The team of researchers from SEI, which helps me in working on this project, includes David Svoboda, Will Sneevli, Robert Stodard , David Zubrow , Jennifer Burns, Guillermo Marsé-Santurio, Eli Canal, Christine Beck and Richard Jin. Our team works with Claire Le Gu , Senior Lecturer at Carnegie Mellon School of Computer Science ( CMU's School of Computer Science ), who acts as a consultant. Her experience is extremely useful for our project, since she is engaged in research in the field of software engineering and programming languages, namely, she specializes in the problems of developing, debugging and ensuring the quality of software systems. Our study also responds to the tasks set by the Ministry of Defense in connection with the need for technology for operational, followed and automated analysis and verification of applications . In addition, our study corresponds to one of two objectives of the SEI strategic plan : ensuring the security of program-dependent systems throughout their life cycle.
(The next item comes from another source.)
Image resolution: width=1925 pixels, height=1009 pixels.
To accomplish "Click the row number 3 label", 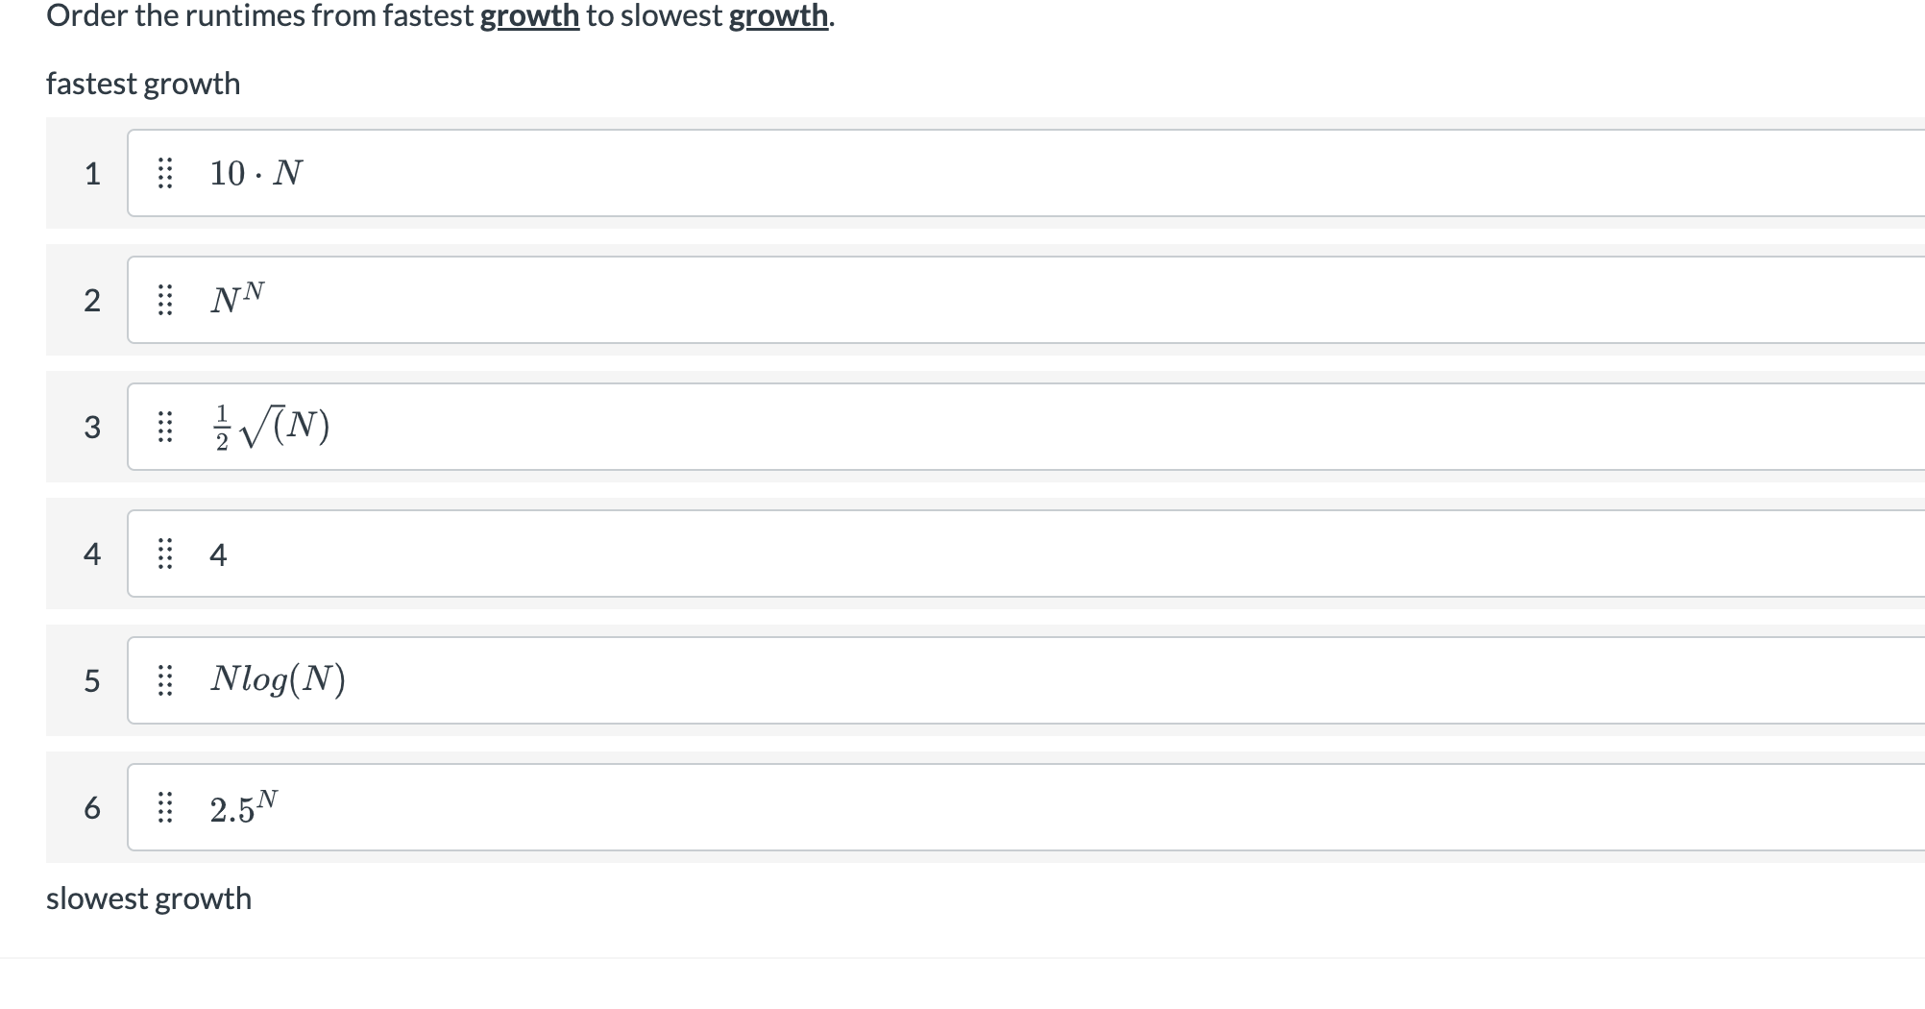I will (x=92, y=427).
Our approach will allow analytics and programmers to sort warnings by importance by automating the following processes:

Determining the degree of reliability of a warning (that is, the probability that a warning is true or false).
Distribution of warnings in three categories: estimated true warnings (e-TP), estimated false positives (e-FP) and intermediate warnings (I). In this case, the warnings of the first group (e-TP), after detection, are immediately sent to the debuggers, bypassing the manual check.
Sort intermediate warnings based on their confidence level. It may also take into account additional factors related to this warning, for example, the risks and costs associated with its processing.

When developing a classifier for a rule from the SEI CERT Secure Programming Standards, we use historical data on all verified warnings related to this rule, as well as new data collected in this project. Similarly, archived and new data are taken into account when creating a classifier for the entire set of warnings.

Based on the experience of the above-mentioned studies (both inside and outside the SEI), we have identified the following classification criteria for inclusion in our models (incomplete list):

warning depth (the depth of the alleged defect in the file)
the number of significant lines of code (SLOC) in the function / method, file, program
total number of lines of code (LOC) in a function / method, file, program
cyclomatic complexity
connectivity (program modules)
coupling ("" of elements of the module)
tongue
matching warnings (same lines of code, file and rule) issued by all analyzers
code change rate
the number of warnings (per file, function, etc.)
number of tokens in function / method
number of functions / methods in file
number of parameters in function / method
average number of tokens
average SLOC
overlapping file paths
class name (where applicable)
method / function name
package name (where applicable)
many other instrument-specific indicators that may vary for different warnings

The processing of archived data on verified warnings and the corresponding signs from the above list is carried out using four classification methods:

One of the data sets used in our study includes the results of evaluating warnings for 20 source code bases with a total volume of 19,237 KLOC ( thousands of lines of code ) and contains 3,147 confirmed real warnings and 11,772 confirmed false alarms.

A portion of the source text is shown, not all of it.